Most people don’t plan on living in their first (or second or maybe even third) home forever, but knowing when the time is right to put your home on the market can be difficult. Without a pressing reason such as a major life change confronting you, knowing when to sell your house can be tricky. Here, realtor.com lists 6 reasons that will help you know when it’s time to let go.
1. You’re feeling cramped
Even if your family is not growing, your lifestyle still might not fit in your current house. For example, if you’ve started working from home, you’ve adopted a few pets or you have a dream of owning a hobby room, your house might be too small. Before you jump to conclusions, however, see if you can pare down your possessions to free up some space.

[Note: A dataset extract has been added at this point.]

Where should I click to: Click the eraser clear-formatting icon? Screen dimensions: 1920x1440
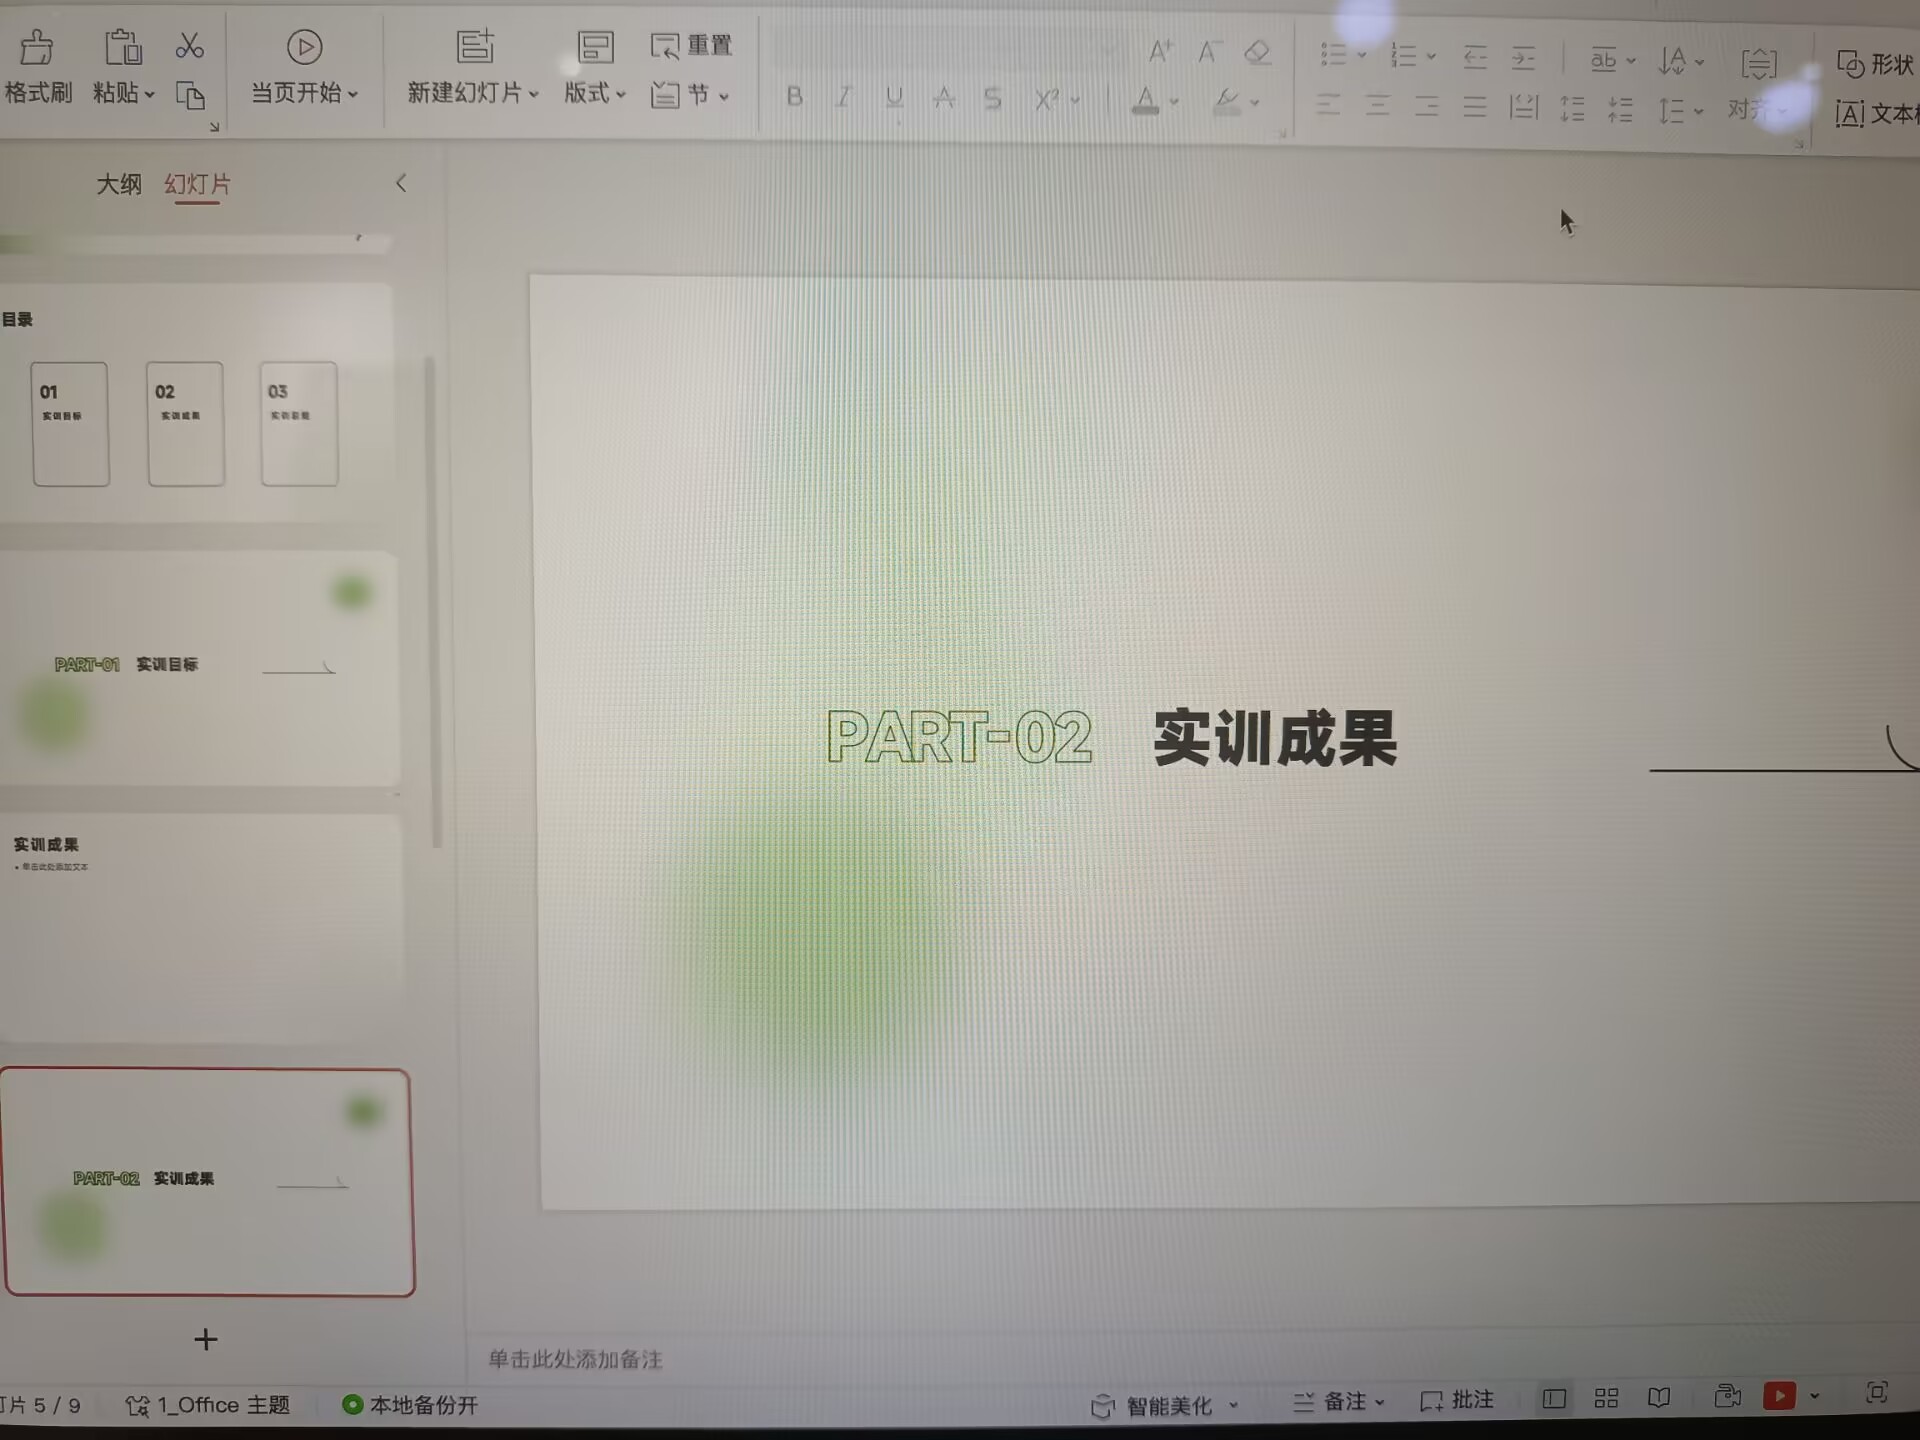1257,52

Another option might be to finish an attic or basement, add another room or even add an entire story to your home. But, of course, that won’t work for everyone, especially if your property isn’t large enough or your municipality doesn’t allow it. In that case, moving to a bigger home may be your best option.
To decide which route to take, check your local building laws and get estimates from two or three contractors. You also might want to check with your Realtor. Sometimes adding on won’t increase the value of a home, and you don’t want to make significant improvements that will bring only a small return on your investment.
2. You have too much space
On the other hand, perhaps you’ve recently become an empty nester and are feeling overwhelmed by vacant rooms and silence. In this scenario, it no longer makes sense to have four bedrooms and a basement, for example.
While saying goodbye to a family home can be difficult, you should consider how feasible it is to stay. If yard work and house upkeep are getting to be a little too much or soaring utility bills are cramping your style, it might make more sense to move.
3. You’re over the neighborhood
Maybe you can no longer deal with the stringent rules of your homeowner’s association, or perhaps your neighbors turned their house into a rental for undesirable tenants. Whatever the reason, neighborhood dynamics can change dramatically during time.
And sometimes, you can change. Maybe the 40-minute commute to work didn’t seem like such a big deal the first few years, but now you’re dreading it every day. Or your kids are getting older, which can be a big problem if you’re not in the right location to benefit their education.
4. Remodeling won’t offer a return on your investment
Giving your kitchen or bathroom a face-lift can make your house feel new again, and that might be all you need to decide to stay put for years. But that doesn’t mean it’s a financially sound decision. Before making big improvements, study the area and know the highest price point of your neighborhood.
If your home is already similar in style and condition of some of the priciest homes in the neighborhood, remodeling might not be a good idea and you should consider selling instead.
5. When you can afford to sell
Before you consider selling, make sure you have the funds available to prepare your home for sale. Most sellers need to make some minor improvements, such as painting, landscaping or updating flooring, to get a good price on their home. Those costs will come out of your pocket at first, so it’s a good idea to have a cushion before you start.
6. You’re ready to compete
If you’re living in a seller’s market, you might be enticed to offload your home before things go cool. But don’t forget—once you sell, you’ll probably be a buyer, too.
If your market is hot, your home may sell quickly and for top dollar, but keep in mind the home you buy also will be more expensive. If you’re going to get out there, make sure you’re ready to compete.